The January 2009 issue of Money magazine published a quiz entitled "Are you Phish Food?" The purpose of the quiz was to gauge your knowledge on whether you are being targeted for a phishing attack. If you don’t get the print magazine, you can take the quiz online too.
Overall the quiz is basic, but that’s acceptable given the target audience (general consumers). It's nice to see articles like this, as consumer education about security threats still has a long way to go (but we're making good progress: most consumers now know, even if they do not understand why, that they need some kind of anti-virus protection on their systems). There was, however, one question that made me cringe a little.
The question was whether using HTTPS was a good or bad thing, and Money's response was that it was a good thing assuming the SSL certificate is valid (which they explain as the little lock icon in the browser not reporting any problems). In other words, if the URL is using HTTPS, and the certificate is good, then don't worry--you're safe. This is actually a bit misleading.
In this day in age, basic SSL certs are tied to hostnames (or, in the case of wildcard SSL certs, root domain names). The process of vetting SSL cert recipients has diminished over the years; nowadays you can be immediately issued a domain-only SSL cert if you control the web server for that domain. In fact, this diminished accountability for normal SSL certs is one of the reasons for the introduction of the newer crop of EV (Extended Validation) SSL certs (a.k.a. the 'green bar' SSL certificates). EV SSL certs (re-)establish a level of recipient review and validation.
Anyways, let's bring this back to phishing. Money magazine says that a valid HTTPS cert means things are OK. But what's to stop a phisher using 'www.evil.com' from getting a valid SSL cert for that hostname? Absolutely nothing, other than the financial cost acting as a barrier to entry. But domain-only SSL certs are now as cheap as US$15, and I have to imagine such a cost is negligible if the phishing site has even a minimum level of success. Sure, phishers treat their sites as disposable, and buying a new SSL certificate for every site could become expensive; but if valid HTTPS connections contribute to the success of the phishing attack, then there might justifiable ROI. At that point, the SSL cert is just a cost of doing business for the phisher (or, as I like to refer to it, a 'cost of doing evil').
But let's take this one step further. Getting an SSL certificate for www.evil.com has minimal value, because it is very clearly evident that www.evil.com is not a possible phishing target, such as www.paypal.com. And perhaps every certificate authority (CA, the people who sell SSL certs) in the world checks and denies SSL certificate requests that include derivations of the word 'paypal' in their SSL certificate requests...although that is highly doubtful. But even if they did, wildcard SSL certificates can bypass this check to a certain degree. An attacker would just purchase a '*.evil.com' wildcard certificate from the CA, and then set up a site such as 'paypal.evil.com'. The CA would never know the final hostname in use. Does the hostname still look suspicious? What if the attacker gets the domain name 'cgi-bin-webscr.com', and requests a wildcard certificate for '*.com.cgi-bin-webscr.com'? The SSL-validated URL "https://paypal.com.cgi-bin-webscr.com/?cmd=login" could look convincing to some folks...

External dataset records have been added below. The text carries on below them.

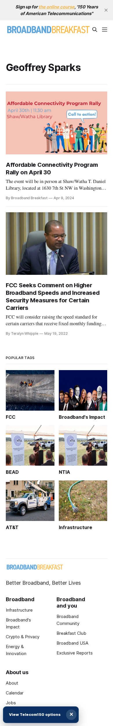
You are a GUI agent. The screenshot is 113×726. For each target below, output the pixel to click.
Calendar (14, 693)
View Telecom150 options (35, 714)
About (12, 683)
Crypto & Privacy (22, 636)
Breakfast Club (71, 633)
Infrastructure (19, 610)
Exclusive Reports (75, 653)
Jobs (11, 702)
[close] (106, 10)
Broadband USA (72, 643)
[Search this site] (94, 29)
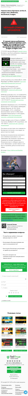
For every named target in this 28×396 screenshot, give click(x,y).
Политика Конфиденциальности (6, 388)
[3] (14, 292)
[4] (16, 292)
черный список (22, 51)
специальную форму (16, 65)
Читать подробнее (14, 270)
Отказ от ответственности (19, 390)
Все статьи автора (11, 229)
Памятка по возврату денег (14, 210)
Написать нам (14, 367)
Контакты (17, 385)
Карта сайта (18, 387)
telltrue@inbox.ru (17, 363)
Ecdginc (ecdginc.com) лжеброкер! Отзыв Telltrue (20, 350)
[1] (9, 292)
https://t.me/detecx (7, 220)
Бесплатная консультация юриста (10, 1)
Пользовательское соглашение (20, 393)
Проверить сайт (14, 371)
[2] (11, 292)
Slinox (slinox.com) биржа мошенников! (6, 350)
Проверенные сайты (6, 385)
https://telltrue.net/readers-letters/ (11, 76)
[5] (18, 292)
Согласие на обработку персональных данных (6, 392)
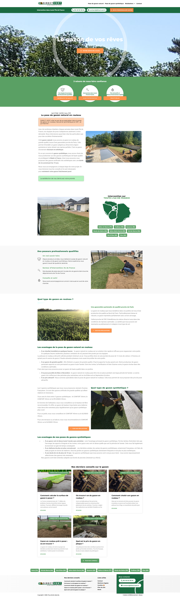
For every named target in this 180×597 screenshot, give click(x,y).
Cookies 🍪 (101, 585)
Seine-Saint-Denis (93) (117, 231)
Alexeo (140, 595)
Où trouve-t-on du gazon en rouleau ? (75, 583)
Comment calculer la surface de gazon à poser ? (78, 581)
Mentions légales (103, 583)
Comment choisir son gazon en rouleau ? (76, 585)
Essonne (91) (130, 227)
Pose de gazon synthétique (114, 3)
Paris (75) (34, 570)
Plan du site (101, 587)
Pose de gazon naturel (96, 3)
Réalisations (129, 3)
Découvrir (43, 510)
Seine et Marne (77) (105, 570)
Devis (99, 589)
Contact (139, 3)
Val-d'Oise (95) (112, 235)
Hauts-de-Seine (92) (100, 231)
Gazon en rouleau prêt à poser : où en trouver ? (77, 587)
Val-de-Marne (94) (134, 231)
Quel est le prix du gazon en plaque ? (75, 589)
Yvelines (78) (119, 227)
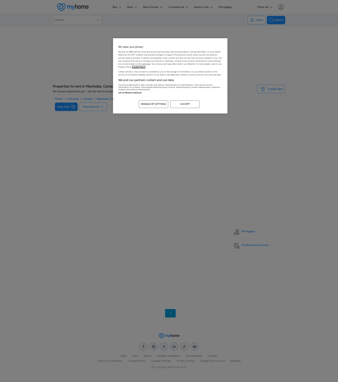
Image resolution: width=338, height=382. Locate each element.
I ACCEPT (185, 104)
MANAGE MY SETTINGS (153, 104)
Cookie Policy (138, 67)
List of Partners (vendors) (130, 93)
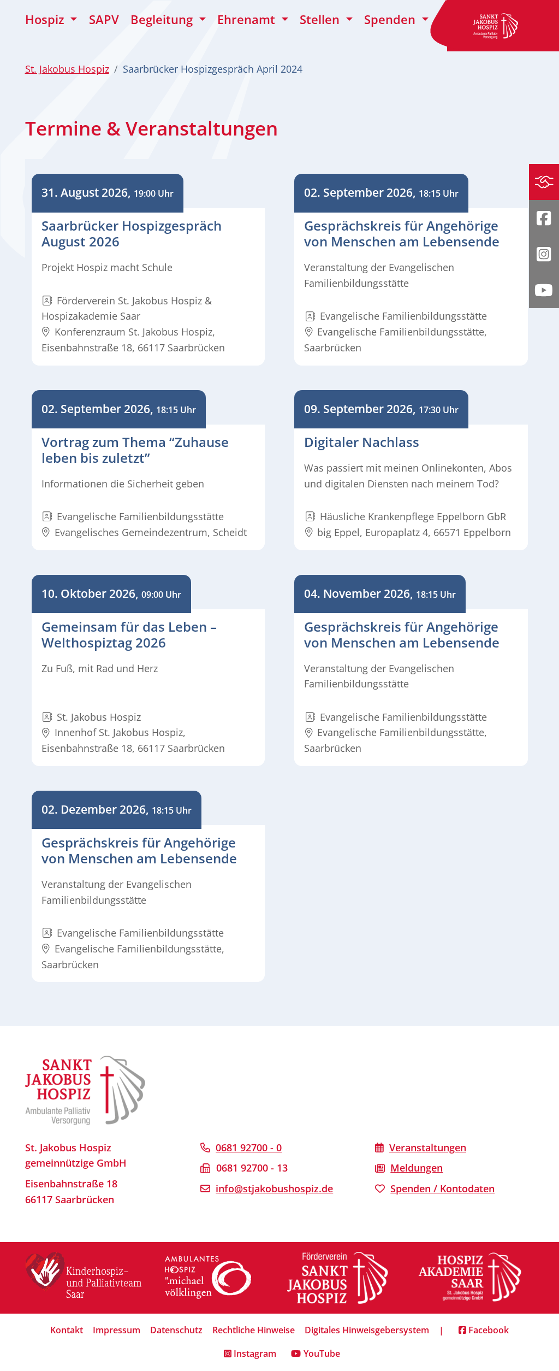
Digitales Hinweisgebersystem (367, 1330)
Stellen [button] (321, 19)
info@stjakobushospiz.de (274, 1188)
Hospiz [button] (46, 19)
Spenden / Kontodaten (442, 1188)
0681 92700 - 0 (249, 1147)
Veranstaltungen (427, 1147)
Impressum (116, 1330)
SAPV (104, 19)
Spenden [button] (391, 19)
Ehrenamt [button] (247, 19)
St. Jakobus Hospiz (67, 68)
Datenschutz (176, 1330)
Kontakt (66, 1330)
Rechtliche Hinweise (253, 1330)
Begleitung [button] (163, 19)
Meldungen (416, 1167)
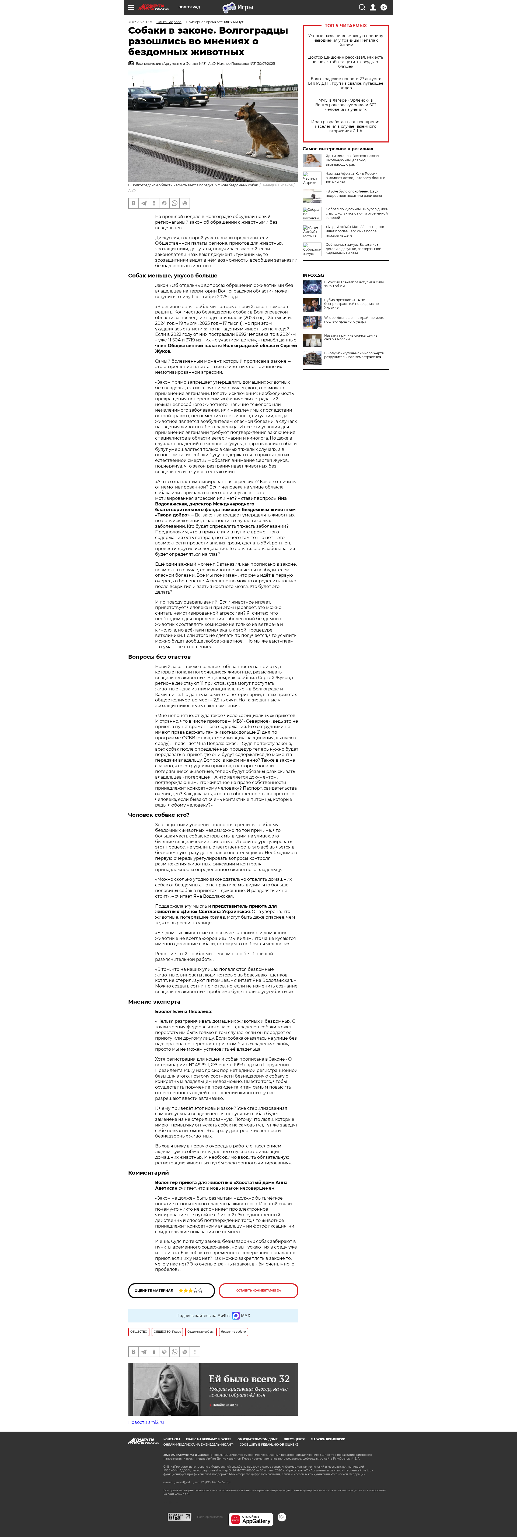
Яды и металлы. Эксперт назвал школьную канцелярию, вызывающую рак (352, 160)
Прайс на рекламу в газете (208, 1439)
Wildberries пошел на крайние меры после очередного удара (354, 319)
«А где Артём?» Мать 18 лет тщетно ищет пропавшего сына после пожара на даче (355, 231)
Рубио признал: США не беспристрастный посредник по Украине (351, 303)
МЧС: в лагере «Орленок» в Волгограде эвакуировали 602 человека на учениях (345, 105)
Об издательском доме (257, 1439)
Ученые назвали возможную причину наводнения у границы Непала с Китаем (345, 40)
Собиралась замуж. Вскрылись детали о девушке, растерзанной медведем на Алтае (353, 249)
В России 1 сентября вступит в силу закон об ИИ (354, 284)
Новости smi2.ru (146, 1422)
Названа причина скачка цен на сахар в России (351, 337)
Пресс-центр (294, 1439)
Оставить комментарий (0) (258, 1290)
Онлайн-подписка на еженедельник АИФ (198, 1444)
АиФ (132, 190)
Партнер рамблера (210, 1516)
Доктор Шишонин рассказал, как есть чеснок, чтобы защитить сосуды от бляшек (345, 62)
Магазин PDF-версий (328, 1439)
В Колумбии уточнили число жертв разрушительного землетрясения (354, 355)
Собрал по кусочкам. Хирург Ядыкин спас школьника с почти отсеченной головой (357, 213)
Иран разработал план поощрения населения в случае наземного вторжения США (345, 126)
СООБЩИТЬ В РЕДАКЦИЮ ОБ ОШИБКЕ (269, 1444)
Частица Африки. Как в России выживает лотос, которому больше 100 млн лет (355, 178)
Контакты (171, 1439)
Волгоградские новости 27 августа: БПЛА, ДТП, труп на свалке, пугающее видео (345, 83)
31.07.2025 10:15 (140, 22)
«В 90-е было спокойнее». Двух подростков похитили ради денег (354, 193)
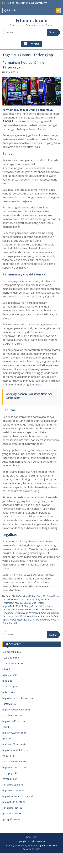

And just for fun, I took at look at all of the reported phishing sites on Phishtank.com for the past month. There was only one site using HTTPS; it was posing as an eBay site, and it did, in fact, have a valid SSL certificate issued for the phishing domain name. So this discussion isn't speculation...it's actually occuring.
Overall, the mere presence of a valid SSL certificate does not imply a safe site. You could, in fact, be (securely) talking to an attacker. EV SSL efforts help with this situation, but they are cost-prohibitive for many sites and will take a long time before the majority of the world is using them (if ever). So end users must still remain vigilant about verifying which sites they are visiting...and the presence or absence of a standard valid HTTPS/SSL certificate is a negligible factor in that process.